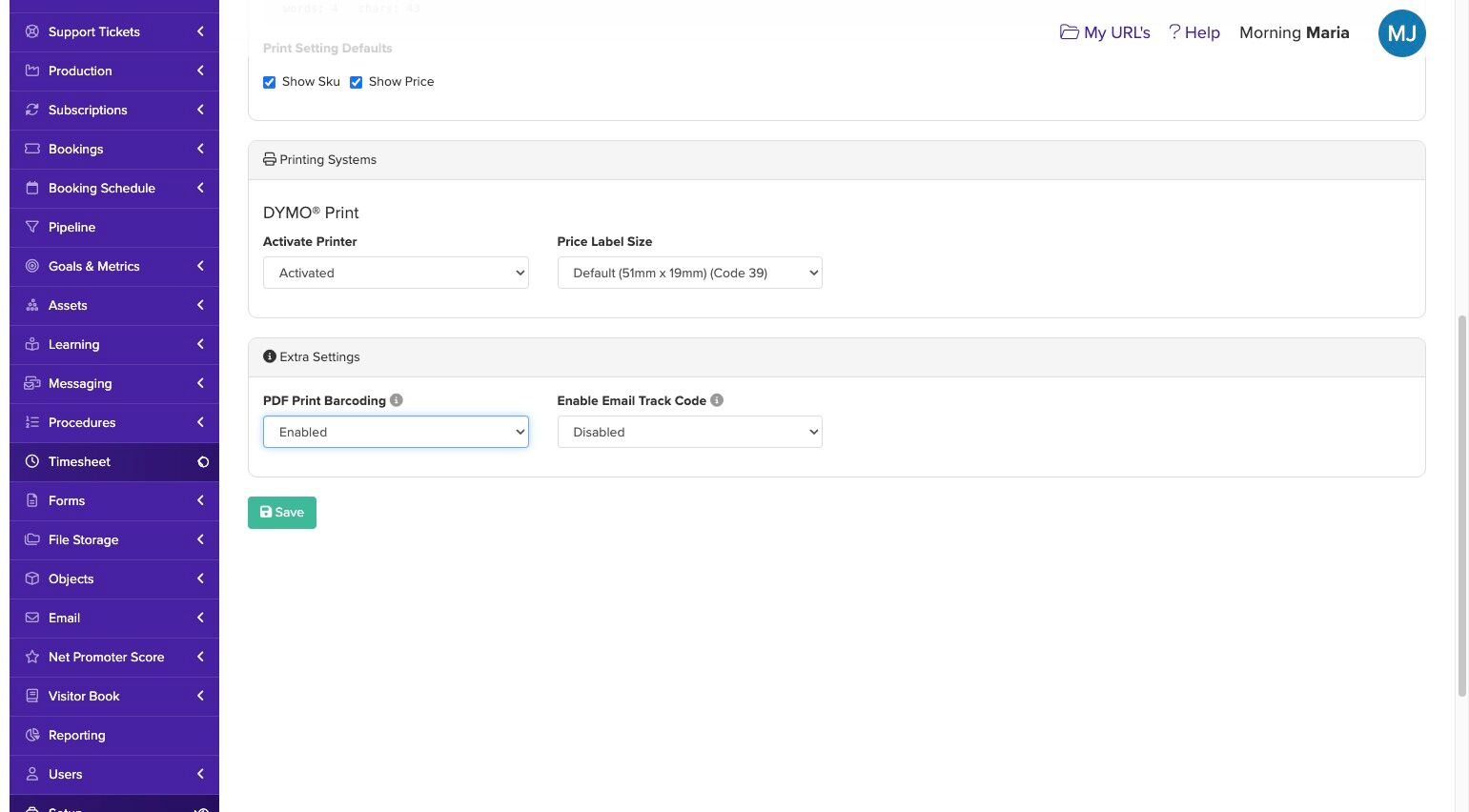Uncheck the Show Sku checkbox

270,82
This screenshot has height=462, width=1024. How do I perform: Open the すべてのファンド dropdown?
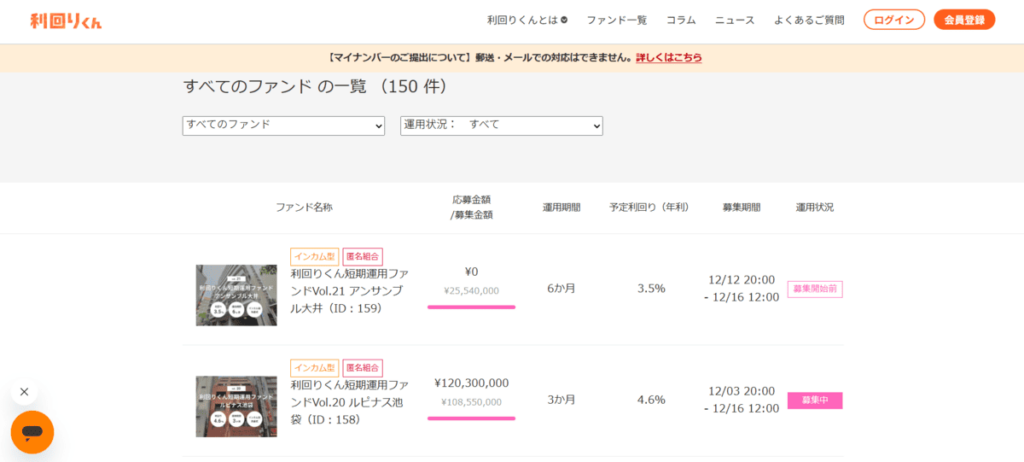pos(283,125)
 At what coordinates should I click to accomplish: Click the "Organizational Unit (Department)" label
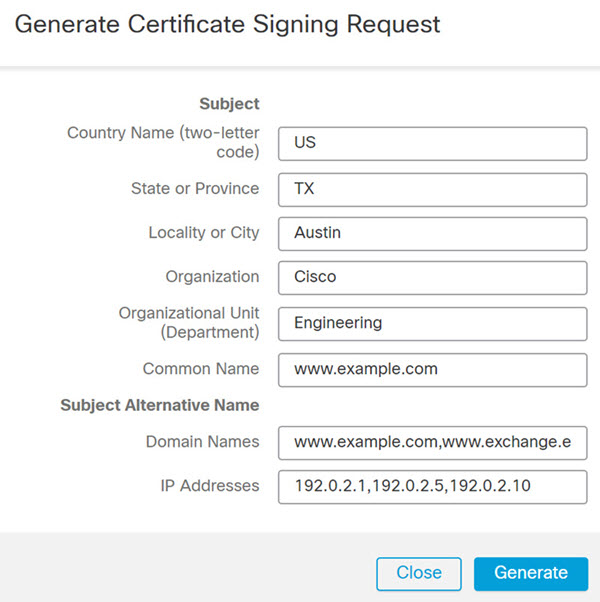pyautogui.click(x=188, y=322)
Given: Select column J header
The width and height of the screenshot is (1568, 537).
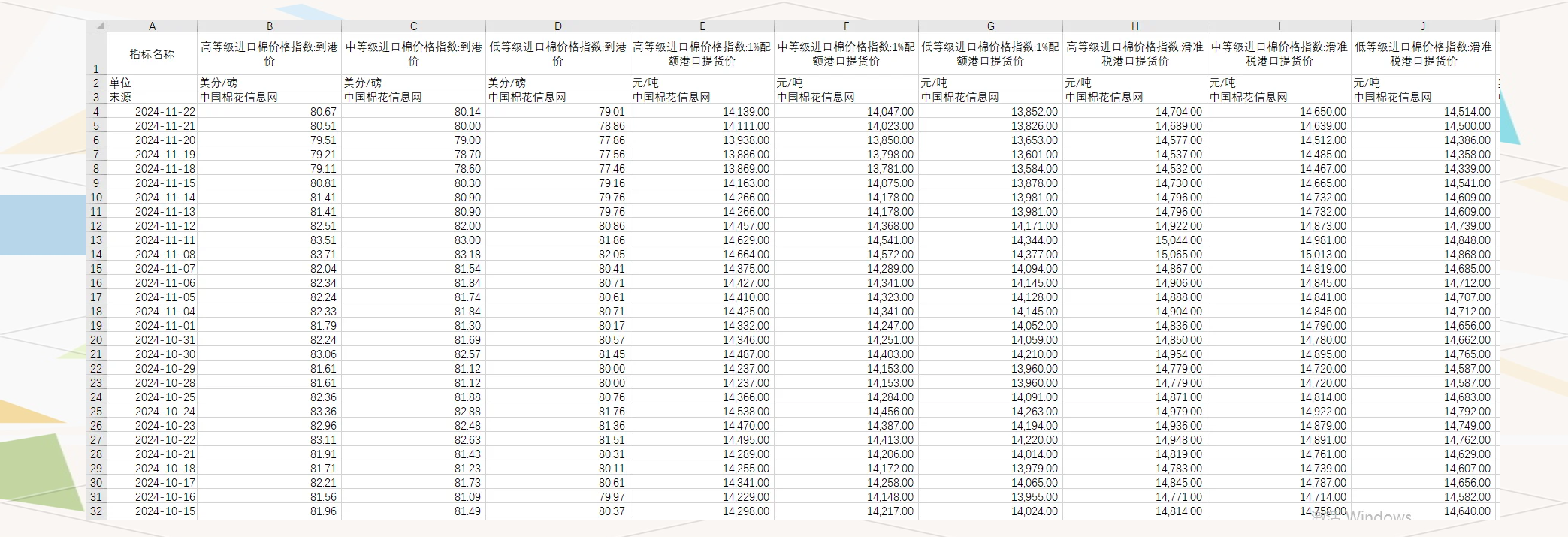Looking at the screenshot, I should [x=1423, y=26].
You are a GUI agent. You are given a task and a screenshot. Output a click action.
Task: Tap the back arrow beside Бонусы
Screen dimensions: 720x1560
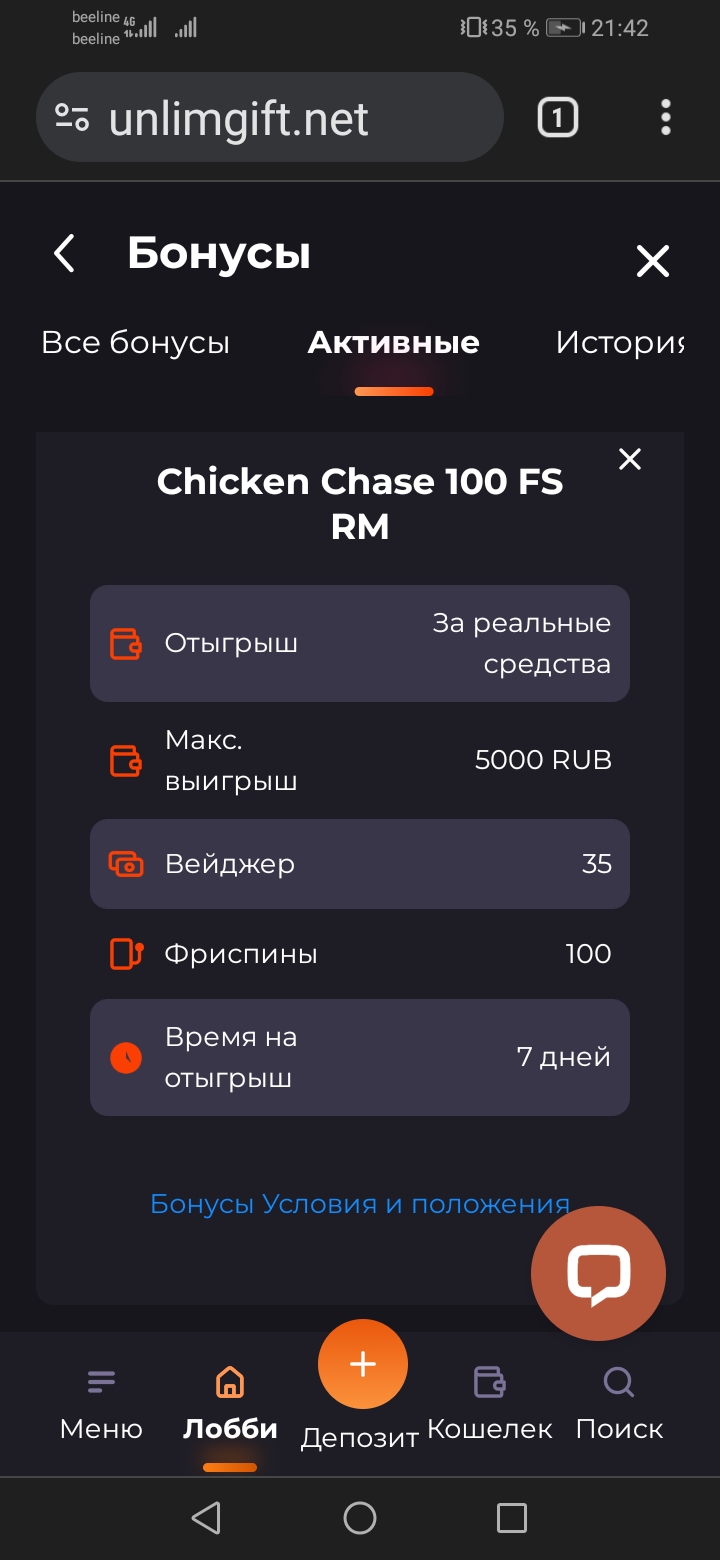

About this task =
From the line containing "This screenshot has" to the last line of the entries, output every line exactly as written, but leave out the pictures.

Output for this task =
This screenshot has height=462, width=1024. How do I perform: Open the すべてのファンド dropdown?
pos(283,125)
 At what coordinates should I click to accomplish: Click the "Organizational Unit (Department)" label
pyautogui.click(x=188, y=322)
Given: Select column J header
The width and height of the screenshot is (1568, 537).
Looking at the screenshot, I should [x=1423, y=26].
You are a GUI agent. You are given a task and a screenshot. Output a click action.
Task: Tap the back arrow beside Бонусы
Screen dimensions: 720x1560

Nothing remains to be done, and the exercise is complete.